Here's some more photo's:
 Photo credit: Stephen Whalley and LA Productions/BBC.
This one shows off my ex-Writers-of-the-Future Tux, recycled and put to good use whilst helping to keep down the cost of the BBC licence fee. 

Photo credit: Stephen Whalley and LA Productions/BBC.

And here's the whole band. What a fine collection of manhood.

Moving on was produced by LA Productions for the BBC and starred Hannah Gordon and the late Corin Redgrave.

Sunday, 7 November 2010


Ah, Sunday morning, and Bristolcon is over. It's been a brilliant con and I'm sad that it has come to an end so quickly. Highlights: watching fantasy writer Juliet E McKenna chucking fantasy writer Joe Abercrombie all around the room in a Martial arts display, filling the notebook with ideas during the Future Science panel, and of course meeting lots of friendly people who love SciFi. It was especially good to meet up with Adam Colston again, one of this year's WOTF winners. He kindly passed me a copy of his WOTF 26, and although I've already read it on my kindle (a terrific read it is too) I was chuffed to bits to get a hard copy, and signed by Adam.

Well done to all the organisers, a slick and friendly event – can't wait for next year. I will certainly be coming.

And now for breakfast (I love hotel breakfasts) then off up the M5 to Birmingham for the 'Simply the Best' art show at the NEC, where Sarah has a painting on display. (It's the one that was recently in 'International Artist' Magazine - available at WH Smiths and all good magazine sellers throughout the world).

Thursday, 4 November 2010

On the benefits of Crappy Jobs for Writers

A little while ago a writer friend of mine stressed the importance, for a writer, of having a crap job. Boring and routine are particularly helpful traits, so that one's mind can be stifled and imprisoned and bursting to break free at the least provocation. I didn't really believe this view, but then I was fortunate to be trapped in exactly the right kind of job. No, I thought he was being foolish – that a job with demands on the intellect must be... rewarding.

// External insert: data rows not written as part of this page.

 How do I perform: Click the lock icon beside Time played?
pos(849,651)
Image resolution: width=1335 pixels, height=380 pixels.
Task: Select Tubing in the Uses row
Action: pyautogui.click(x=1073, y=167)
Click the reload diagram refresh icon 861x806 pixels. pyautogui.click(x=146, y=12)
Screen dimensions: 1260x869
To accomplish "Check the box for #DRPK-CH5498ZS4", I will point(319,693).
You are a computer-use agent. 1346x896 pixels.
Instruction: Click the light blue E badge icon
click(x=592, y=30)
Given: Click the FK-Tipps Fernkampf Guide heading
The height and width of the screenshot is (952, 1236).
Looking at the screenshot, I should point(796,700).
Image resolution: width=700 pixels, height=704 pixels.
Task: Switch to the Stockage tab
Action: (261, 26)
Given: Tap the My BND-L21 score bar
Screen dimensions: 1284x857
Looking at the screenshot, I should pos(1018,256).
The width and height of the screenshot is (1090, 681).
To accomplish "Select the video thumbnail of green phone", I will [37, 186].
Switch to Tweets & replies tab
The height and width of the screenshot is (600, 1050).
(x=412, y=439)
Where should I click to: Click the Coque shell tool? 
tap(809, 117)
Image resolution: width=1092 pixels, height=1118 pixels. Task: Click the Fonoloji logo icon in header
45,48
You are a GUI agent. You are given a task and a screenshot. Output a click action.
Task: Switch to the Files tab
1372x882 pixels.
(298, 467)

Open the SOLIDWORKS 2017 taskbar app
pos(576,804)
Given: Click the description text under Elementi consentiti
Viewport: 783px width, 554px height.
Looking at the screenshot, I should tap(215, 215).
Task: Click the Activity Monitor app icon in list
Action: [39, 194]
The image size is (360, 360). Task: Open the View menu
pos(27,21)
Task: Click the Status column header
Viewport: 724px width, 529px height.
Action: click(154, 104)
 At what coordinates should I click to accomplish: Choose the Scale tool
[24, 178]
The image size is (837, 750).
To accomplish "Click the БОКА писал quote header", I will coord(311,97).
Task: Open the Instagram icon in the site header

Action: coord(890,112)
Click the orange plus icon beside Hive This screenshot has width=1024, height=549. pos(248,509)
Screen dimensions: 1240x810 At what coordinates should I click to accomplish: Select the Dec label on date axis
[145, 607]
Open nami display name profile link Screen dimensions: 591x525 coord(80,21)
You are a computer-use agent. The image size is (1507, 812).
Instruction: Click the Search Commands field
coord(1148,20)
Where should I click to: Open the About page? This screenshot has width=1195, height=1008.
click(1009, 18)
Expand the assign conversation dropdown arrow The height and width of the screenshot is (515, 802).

Since the time my sage friend passed on this advice things have changed in my circumstances, and it was tempting to hope that they had changed for the better. First I was told that my services would no longer be required, and this was a blow, because even a crap job is better than no job. Then my employers did an about-turn and realised they couldn't manage without me, so they bribed me with toys – they gave me a Blackberry, a laptop and then a fancy car. So yes, I can be bribed with such trappings. But then they slipped another part of the deal into the equation, something dark and unwelcome: They expected me to do some work. Not only work, but cerebral work, hard stuff, stuff that demands the need to think. And they sent me away to places like Luton and London and Leicester to do it.

So that's my excuse for not having filled these pages for nearly two months. It has become hard to write. Time has been stolen away from me. My brain is being overclocked leaving nothing in reserve for quality prose. I need to reboot. I need to get back to writing.

I need a plan. I need to do this systematically. Here's my plan:

Tomorrow I'm off to Bristol, for Bristolcon on Saturday. Surely here I can find inspiration and ideas and people who have more interesting things to talk about than balance sheets and financial instruments.

And then I will restart work on my CERN story, which, I promise, here in public, I PROMISE, will be completed to at least first draft stage before the end of the month.

So there.

Now – lunch over. Back to balance sheet reconciliations.